* TASK PROMPT: Copy the following data line by line, exactly as it appears.

* AVAILABLE RECORDS:
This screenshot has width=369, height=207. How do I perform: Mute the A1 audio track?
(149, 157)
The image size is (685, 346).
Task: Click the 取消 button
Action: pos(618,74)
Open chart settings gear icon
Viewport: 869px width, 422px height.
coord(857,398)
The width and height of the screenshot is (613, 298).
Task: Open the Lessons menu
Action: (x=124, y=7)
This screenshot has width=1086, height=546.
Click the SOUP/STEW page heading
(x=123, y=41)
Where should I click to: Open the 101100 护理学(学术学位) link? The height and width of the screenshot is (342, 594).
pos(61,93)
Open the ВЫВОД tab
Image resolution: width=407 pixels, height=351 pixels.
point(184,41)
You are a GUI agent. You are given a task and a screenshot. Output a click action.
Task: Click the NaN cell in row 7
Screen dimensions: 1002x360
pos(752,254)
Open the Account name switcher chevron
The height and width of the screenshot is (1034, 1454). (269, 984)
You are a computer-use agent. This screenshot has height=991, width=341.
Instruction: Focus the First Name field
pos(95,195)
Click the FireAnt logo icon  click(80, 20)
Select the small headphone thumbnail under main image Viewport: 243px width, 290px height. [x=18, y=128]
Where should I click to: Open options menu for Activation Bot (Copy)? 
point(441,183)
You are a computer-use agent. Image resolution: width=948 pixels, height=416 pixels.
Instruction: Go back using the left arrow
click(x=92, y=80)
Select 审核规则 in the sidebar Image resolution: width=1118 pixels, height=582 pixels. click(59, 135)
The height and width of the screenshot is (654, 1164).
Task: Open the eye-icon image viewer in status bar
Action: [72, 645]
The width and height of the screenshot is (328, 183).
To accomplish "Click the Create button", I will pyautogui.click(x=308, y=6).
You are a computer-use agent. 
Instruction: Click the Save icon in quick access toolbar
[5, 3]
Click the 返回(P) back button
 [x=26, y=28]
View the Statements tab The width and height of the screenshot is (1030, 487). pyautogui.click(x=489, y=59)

* RESULT:
This screenshot has width=369, height=207. How do I perform: Mute the A1 audio track?
(149, 157)
The image size is (685, 346).
Task: Click the 取消 button
Action: pos(618,74)
Open chart settings gear icon
Viewport: 869px width, 422px height.
coord(857,398)
The width and height of the screenshot is (613, 298).
Task: Open the Lessons menu
Action: (x=124, y=7)
This screenshot has width=1086, height=546.
Click the SOUP/STEW page heading
(x=123, y=41)
Where should I click to: Open the 101100 护理学(学术学位) link? The height and width of the screenshot is (342, 594).
pos(61,93)
Open the ВЫВОД tab
Image resolution: width=407 pixels, height=351 pixels.
point(184,41)
You are a GUI agent. You are given a task and a screenshot. Output a click action.
Task: Click the NaN cell in row 7
Screen dimensions: 1002x360
pos(752,254)
Open the Account name switcher chevron
The height and width of the screenshot is (1034, 1454). (269, 984)
You are a computer-use agent. This screenshot has height=991, width=341.
Instruction: Focus the First Name field
pos(95,195)
Click the FireAnt logo icon  click(80, 20)
Select the small headphone thumbnail under main image Viewport: 243px width, 290px height. [x=18, y=128]
Where should I click to: Open options menu for Activation Bot (Copy)? 
point(441,183)
You are a computer-use agent. Image resolution: width=948 pixels, height=416 pixels.
Instruction: Go back using the left arrow
click(x=92, y=80)
Select 审核规则 in the sidebar Image resolution: width=1118 pixels, height=582 pixels. click(59, 135)
The height and width of the screenshot is (654, 1164).
Task: Open the eye-icon image viewer in status bar
Action: [72, 645]
The width and height of the screenshot is (328, 183).
To accomplish "Click the Create button", I will pyautogui.click(x=308, y=6).
You are a computer-use agent. 
Instruction: Click the Save icon in quick access toolbar
[5, 3]
Click the 返回(P) back button
 [x=26, y=28]
View the Statements tab The width and height of the screenshot is (1030, 487). pyautogui.click(x=489, y=59)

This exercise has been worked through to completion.